Problem 1 → In the news excerpt about Biden and school reopening, write out the text from "While Biden initially" up to and including "of virtual-only classes.", changing "in-person learning" to "classroom instruction".
Problem 2 → According to the news excerpt about Biden and school reopening, how many cancer experts signed the letter to the president backing Woodcock?

───── Extract provided ─────

Supporters are lining up behind the two front-runners.
Yesterday, 95 cancer experts — including the doctor who treated Biden’s son Beau Biden after he was diagnosed with brain cancer – threw their weight behind Woodcock in a letter to the president. Woodcock is known for prizing innovation and is often described as the more industry-friendly of the two. Supporters say she helped oversee the approval of dozens of breakthrough treatments in cancer. But she faces opposition from anti-opioid advocates who say she was too permissive in approving opioid medications and failed to rein in drugmakers who falsely claimed that narcotic painkillers were not addictive.
Sharfstein, meanwhile, has gained endorsements from some public health officials, who point to his experience on issues such as tobacco and vaping.
More in coronavirus
Biden has been careful not to upset teachers unions, who strongly supported him in the election.
While Biden initially promised to have the majority of schools open for in-person learning in his first 100 days, he and his aides have repeatedly loosened their definition of an open school, making it easier to meet the target, Laura Meckler and Annie Linskey report.
Teachers unions all around the country are resisting a return to classrooms, even as many teachers receive the vaccine and kids tally months of virtual-only classes.
“Biden has repeatedly said he won’t push schools to open until his administration produces new safety guidelines and until Congress provides billions of dollars to implement the recommendations,” Laura and Annie write. “Now, he is on the verge of getting both the guidelines, being released Friday, and the funding. But it is unclear whether that will be enough to bring recalcitrant teachers and their unions along or how hard the president will push them.”

───── Provided information ─────

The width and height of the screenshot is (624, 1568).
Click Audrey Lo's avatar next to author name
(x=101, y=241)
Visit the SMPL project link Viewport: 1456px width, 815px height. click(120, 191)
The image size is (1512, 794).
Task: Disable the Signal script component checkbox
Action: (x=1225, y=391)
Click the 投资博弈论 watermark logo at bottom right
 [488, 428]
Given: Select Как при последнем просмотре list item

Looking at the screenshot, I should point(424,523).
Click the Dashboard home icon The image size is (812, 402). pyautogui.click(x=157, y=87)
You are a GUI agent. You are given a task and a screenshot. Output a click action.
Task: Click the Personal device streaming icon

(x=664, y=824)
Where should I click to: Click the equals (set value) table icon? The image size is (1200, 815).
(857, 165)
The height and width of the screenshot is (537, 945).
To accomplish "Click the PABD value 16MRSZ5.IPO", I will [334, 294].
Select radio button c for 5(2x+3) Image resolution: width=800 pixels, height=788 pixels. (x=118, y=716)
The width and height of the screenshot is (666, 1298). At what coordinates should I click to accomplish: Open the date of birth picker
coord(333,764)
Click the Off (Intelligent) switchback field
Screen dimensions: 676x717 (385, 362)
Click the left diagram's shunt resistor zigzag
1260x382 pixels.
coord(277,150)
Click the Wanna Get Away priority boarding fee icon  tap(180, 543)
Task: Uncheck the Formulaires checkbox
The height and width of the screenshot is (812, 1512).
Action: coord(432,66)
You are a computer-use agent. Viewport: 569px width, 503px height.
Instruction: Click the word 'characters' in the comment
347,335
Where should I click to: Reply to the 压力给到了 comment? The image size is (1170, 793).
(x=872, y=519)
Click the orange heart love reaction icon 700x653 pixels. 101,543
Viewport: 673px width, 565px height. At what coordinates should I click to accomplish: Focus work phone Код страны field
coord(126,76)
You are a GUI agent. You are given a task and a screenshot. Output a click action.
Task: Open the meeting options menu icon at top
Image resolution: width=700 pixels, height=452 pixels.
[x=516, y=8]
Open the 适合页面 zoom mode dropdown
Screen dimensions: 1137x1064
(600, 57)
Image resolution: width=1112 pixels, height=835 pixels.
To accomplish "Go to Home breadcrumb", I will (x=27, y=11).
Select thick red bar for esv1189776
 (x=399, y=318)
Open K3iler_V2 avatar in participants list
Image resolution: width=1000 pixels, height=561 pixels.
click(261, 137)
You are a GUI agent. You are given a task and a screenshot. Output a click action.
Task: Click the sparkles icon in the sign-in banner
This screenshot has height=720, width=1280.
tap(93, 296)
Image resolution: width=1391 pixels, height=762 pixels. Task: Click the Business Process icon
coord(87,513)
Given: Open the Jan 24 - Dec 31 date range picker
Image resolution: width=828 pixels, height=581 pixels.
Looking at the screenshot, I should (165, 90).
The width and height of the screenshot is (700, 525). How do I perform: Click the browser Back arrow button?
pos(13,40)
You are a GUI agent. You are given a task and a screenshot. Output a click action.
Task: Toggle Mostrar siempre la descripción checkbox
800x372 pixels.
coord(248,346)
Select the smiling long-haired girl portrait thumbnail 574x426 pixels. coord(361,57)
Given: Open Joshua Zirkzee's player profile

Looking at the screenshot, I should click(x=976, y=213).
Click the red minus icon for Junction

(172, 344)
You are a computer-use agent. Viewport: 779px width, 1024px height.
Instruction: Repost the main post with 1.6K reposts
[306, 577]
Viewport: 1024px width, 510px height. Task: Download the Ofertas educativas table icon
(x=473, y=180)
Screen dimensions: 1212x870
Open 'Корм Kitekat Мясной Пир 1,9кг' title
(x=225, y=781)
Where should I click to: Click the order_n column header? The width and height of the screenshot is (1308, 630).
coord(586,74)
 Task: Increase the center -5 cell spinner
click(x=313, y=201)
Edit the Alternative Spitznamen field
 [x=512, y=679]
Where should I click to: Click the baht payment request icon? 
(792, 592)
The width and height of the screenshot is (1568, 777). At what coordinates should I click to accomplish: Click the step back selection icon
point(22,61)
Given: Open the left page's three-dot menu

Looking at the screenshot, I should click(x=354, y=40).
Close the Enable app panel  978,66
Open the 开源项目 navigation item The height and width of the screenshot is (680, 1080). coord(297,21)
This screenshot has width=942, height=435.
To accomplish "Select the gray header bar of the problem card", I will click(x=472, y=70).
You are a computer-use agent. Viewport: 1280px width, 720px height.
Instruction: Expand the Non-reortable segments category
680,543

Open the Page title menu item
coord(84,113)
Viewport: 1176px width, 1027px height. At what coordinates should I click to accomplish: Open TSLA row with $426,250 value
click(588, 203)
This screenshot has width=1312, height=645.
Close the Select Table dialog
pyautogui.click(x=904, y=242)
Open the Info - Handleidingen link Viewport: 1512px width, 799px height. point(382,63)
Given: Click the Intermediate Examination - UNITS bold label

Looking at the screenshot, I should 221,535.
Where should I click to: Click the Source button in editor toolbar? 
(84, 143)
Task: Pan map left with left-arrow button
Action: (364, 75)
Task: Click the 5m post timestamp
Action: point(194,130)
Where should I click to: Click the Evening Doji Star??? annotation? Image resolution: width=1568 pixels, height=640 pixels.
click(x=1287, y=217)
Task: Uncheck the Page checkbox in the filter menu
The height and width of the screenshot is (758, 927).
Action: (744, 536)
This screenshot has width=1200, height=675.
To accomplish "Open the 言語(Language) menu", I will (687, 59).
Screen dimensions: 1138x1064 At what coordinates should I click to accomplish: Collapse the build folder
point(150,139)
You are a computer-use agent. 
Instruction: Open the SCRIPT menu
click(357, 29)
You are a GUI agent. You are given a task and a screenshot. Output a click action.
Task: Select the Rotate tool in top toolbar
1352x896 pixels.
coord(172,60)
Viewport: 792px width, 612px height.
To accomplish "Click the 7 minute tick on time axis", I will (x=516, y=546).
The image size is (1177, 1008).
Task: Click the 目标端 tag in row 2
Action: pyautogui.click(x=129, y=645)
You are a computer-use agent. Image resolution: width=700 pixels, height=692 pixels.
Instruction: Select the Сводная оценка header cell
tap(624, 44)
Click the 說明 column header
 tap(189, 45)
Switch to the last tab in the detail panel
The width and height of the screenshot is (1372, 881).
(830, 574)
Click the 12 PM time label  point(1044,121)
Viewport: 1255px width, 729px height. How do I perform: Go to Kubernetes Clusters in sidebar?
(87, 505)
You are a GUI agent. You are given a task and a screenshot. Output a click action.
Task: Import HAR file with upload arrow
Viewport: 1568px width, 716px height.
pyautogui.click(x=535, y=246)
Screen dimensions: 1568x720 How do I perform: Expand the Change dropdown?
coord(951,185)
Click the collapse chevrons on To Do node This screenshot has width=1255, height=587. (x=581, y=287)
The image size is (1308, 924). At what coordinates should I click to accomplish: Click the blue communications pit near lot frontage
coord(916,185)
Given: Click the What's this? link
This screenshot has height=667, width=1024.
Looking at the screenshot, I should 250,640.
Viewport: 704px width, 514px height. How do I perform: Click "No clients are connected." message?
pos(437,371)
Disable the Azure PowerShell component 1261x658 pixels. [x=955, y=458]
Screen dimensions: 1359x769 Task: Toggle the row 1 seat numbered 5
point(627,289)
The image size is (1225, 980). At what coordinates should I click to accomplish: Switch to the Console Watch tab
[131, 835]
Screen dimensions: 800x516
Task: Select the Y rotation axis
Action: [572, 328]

─────

Output 1 →
While Biden initially promised to have the majority of schools open for classroom instruction in his first 100 days, he and his aides have repeatedly loosened their definition of an open school, making it easier to meet the target, Laura Meckler and Annie Linskey report.
Teachers unions all around the country are resisting a return to classrooms, even as many teachers receive the vaccine and kids tally months of virtual-only classes.

Output 2 → 95